The University of Toronto is aiming high with its $122-million Centre for Medicinal Chemistry project in Mississauga, Ont. working with sustainability experts at Arup and KieranTimberlake Architects with the goal of building one of the most high-performance lab buildings on any campus in North America.
The 170,000-square-foot University of Toronto Mississauga project is now one year into construction in the Erindale community with completion targeted for 2023. Walsh Canada is the contractor.
Arup associate Svetan Veliov said recently his firm had to systematically convince a keen and enlightened owner that each new application to enhance energy efficiency was practical and would fit the project’s budget.
“I’m ecstatic,” Veliov said of the final engineering and design package. “We’re going to stand on top of the roof and shout to the world, because this will truly show consultants and owners that you can have an energy-efficient building within a reasonable budget.
“Big kudos to U of T for being brave enough to want to produce a landmark building as an example for all.”
The university was intent on advancing its Grow Smart and Grow Green initiatives and at the start of discussions set a minimum goal of 20 per cent over the American Society of Heating, Refrigerating and Air-Conditioning Engineers (ASHRAE)’s standards for the project, with possible aspirations of reaching 40 per cent.
The final design blows past that, reaching 70 per cent over the ASHRAE standard.
“We started talking about all this stuff, upscale sustainability goals, very early on in schematic design, in basic design,” Veliov said, describing the 18-month period of consulting on the design, a delicate process that not only included the engineer, architect and owner but also all of the important mechanical, electrical and plumbing consultants and the users as well.
“We kept chiselling away at it.
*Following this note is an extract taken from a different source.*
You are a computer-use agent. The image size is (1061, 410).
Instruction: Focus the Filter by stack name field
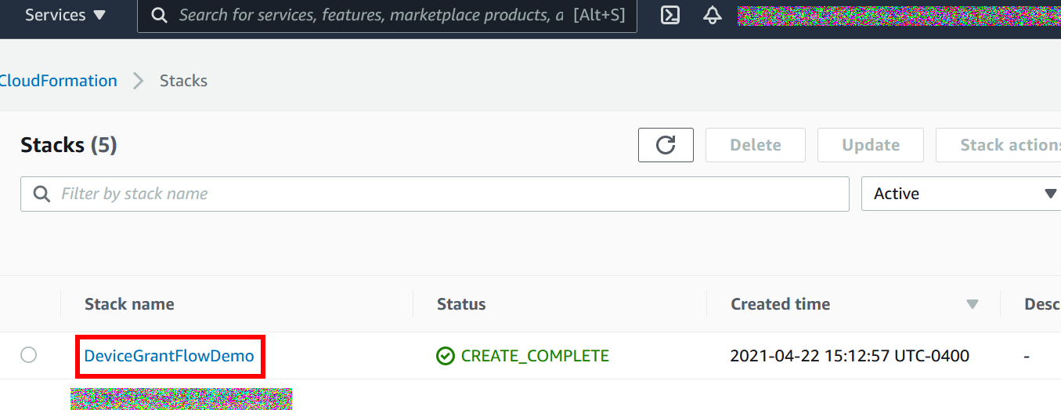[x=435, y=194]
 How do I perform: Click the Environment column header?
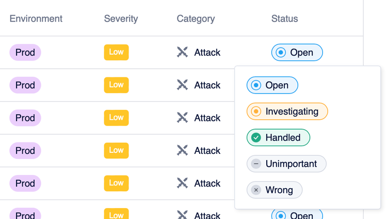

We knew they were open to stretching it.”
Compatibility with the harsh Canadian climate was a constant concern. Among the features to boost energy efficiency that made the final cut were chilled beams, an advanced demand/response control system, a cascade air system, geothermal heating, photovoltaics, a collected rainwater system and energy-saving fume hoods.
Smart operations features include a fully integrated central control BAS that controls fan volumes and air changes, and an integrated LED lighting distribution system.
“None of this stuff is earth-shattering or groundbreaking, right,” said Veliov. “I think that the innovative part is using these technologies together.”
The geothermal energy system was problematic given that the site offered limited adjacent free space where drilling normally would have been done. Arup came up with an alternative plan, employing geothermal consultant Brian Beatty to prove that the proposed solution was technically sound.
“The project scope was amended and the direction was now to include a geothermal field underneath the building, which took months to convince the facilities people that having a geothermal field underneath the building is actually safer than having it outside of the building, because no one’s ever going to dig for a pipe or excavate for a parking lot or put a hole under a building,” Veliov explained.
Veliov has worked with numerous architects in his career but said his first choice for a design partner would be KieranTimberlake, based in Philadelphia.
“The way that KieranTimberlake approaches it, and the way we approach it is, you get all the consultants’ input from the beginning, so you don’t have to backtrack on your program and say, well this doesn’t work for mechanical, we got to go back to the beginning of everything,” Veliov said.
Given the abundance of sustainability standards now in existence, Veliov said he believes the best approach is not to arbitrarily seek certification in one or another but rather to work towards the highest possible efficiencies using good, sustainable technologies within a budget. A net-zero carbon building may get certified but it may be an “energy hog,” he said.
The new Centre for Medicinal Chemistry, he said, gets the university one step closer to its end sustainability goals.
“It’s making the building as energy efficient as it could possibly be within the boundaries of the project, and bringing it as close as we can get it to the ultimate goal of a carbon neutral campus.”